→ **PROVIDED MATERIAL**:
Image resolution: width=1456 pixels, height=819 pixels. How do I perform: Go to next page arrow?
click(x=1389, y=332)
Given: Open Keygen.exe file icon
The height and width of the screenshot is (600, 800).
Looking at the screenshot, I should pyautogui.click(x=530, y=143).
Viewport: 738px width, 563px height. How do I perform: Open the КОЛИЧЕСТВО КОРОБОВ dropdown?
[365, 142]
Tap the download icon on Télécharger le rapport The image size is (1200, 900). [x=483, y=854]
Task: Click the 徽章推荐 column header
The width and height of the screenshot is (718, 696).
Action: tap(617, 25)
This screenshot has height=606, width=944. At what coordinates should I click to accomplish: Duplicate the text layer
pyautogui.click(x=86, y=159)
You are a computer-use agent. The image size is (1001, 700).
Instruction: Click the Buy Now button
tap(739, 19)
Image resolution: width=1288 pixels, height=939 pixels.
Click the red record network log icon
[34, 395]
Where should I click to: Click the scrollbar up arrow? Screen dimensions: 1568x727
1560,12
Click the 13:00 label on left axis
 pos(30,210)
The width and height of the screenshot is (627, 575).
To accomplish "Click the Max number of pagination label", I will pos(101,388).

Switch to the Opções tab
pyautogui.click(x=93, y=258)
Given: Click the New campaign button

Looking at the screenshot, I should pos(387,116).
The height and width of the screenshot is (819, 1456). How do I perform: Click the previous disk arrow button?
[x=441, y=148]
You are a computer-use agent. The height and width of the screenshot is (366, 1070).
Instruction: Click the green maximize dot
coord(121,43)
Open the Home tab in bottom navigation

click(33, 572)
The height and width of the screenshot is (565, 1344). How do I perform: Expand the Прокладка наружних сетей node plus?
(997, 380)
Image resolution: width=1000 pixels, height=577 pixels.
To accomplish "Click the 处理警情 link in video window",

→ **WRITTEN EXERCISE**:
Convert every line of the data above into a Markdown table with the columns Row and Line. Number the rows in order and leave out the blank lines.

→ **OUTPUT**:
| Row | Line |
|---|---|
| 1 | Image resolution: width=1456 pixels, height=819 pixels. How do I perform: Go to next page arrow? |
| 2 | click(x=1389, y=332) |
| 3 | Given: Open Keygen.exe file icon |
| 4 | The height and width of the screenshot is (600, 800). |
| 5 | Looking at the screenshot, I should pyautogui.click(x=530, y=143). |
| 6 | Viewport: 738px width, 563px height. How do I perform: Open the КОЛИЧЕСТВО КОРОБОВ dropdown? |
| 7 | [365, 142] |
| 8 | Tap the download icon on Télécharger le rapport The image size is (1200, 900). [x=483, y=854] |
| 9 | Task: Click the 徽章推荐 column header |
| 10 | The width and height of the screenshot is (718, 696). |
| 11 | Action: tap(617, 25) |
| 12 | This screenshot has height=606, width=944. At what coordinates should I click to accomplish: Duplicate the text layer |
| 13 | pyautogui.click(x=86, y=159) |
| 14 | You are a computer-use agent. The image size is (1001, 700). |
| 15 | Instruction: Click the Buy Now button |
| 16 | tap(739, 19) |
| 17 | Image resolution: width=1288 pixels, height=939 pixels. |
| 18 | Click the red record network log icon |
| 19 | [34, 395] |
| 20 | Where should I click to: Click the scrollbar up arrow? Screen dimensions: 1568x727 |
| 21 | 1560,12 |
| 22 | Click the 13:00 label on left axis |
| 23 |  pos(30,210) |
| 24 | The width and height of the screenshot is (627, 575). |
| 25 | To accomplish "Click the Max number of pagination label", I will pos(101,388). |
| 26 | Switch to the Opções tab |
| 27 | pyautogui.click(x=93, y=258) |
| 28 | Given: Click the New campaign button |
| 29 | Looking at the screenshot, I should pos(387,116). |
| 30 | The height and width of the screenshot is (819, 1456). How do I perform: Click the previous disk arrow button? |
| 31 | [x=441, y=148] |
| 32 | You are a computer-use agent. The height and width of the screenshot is (366, 1070). |
| 33 | Instruction: Click the green maximize dot |
| 34 | coord(121,43) |
| 35 | Open the Home tab in bottom navigation |
| 36 | click(33, 572) |
| 37 | The height and width of the screenshot is (565, 1344). How do I perform: Expand the Прокладка наружних сетей node plus? |
| 38 | (997, 380) |
| 39 | Image resolution: width=1000 pixels, height=577 pixels. |
| 40 | To accomplish "Click the 处理警情 link in video window", |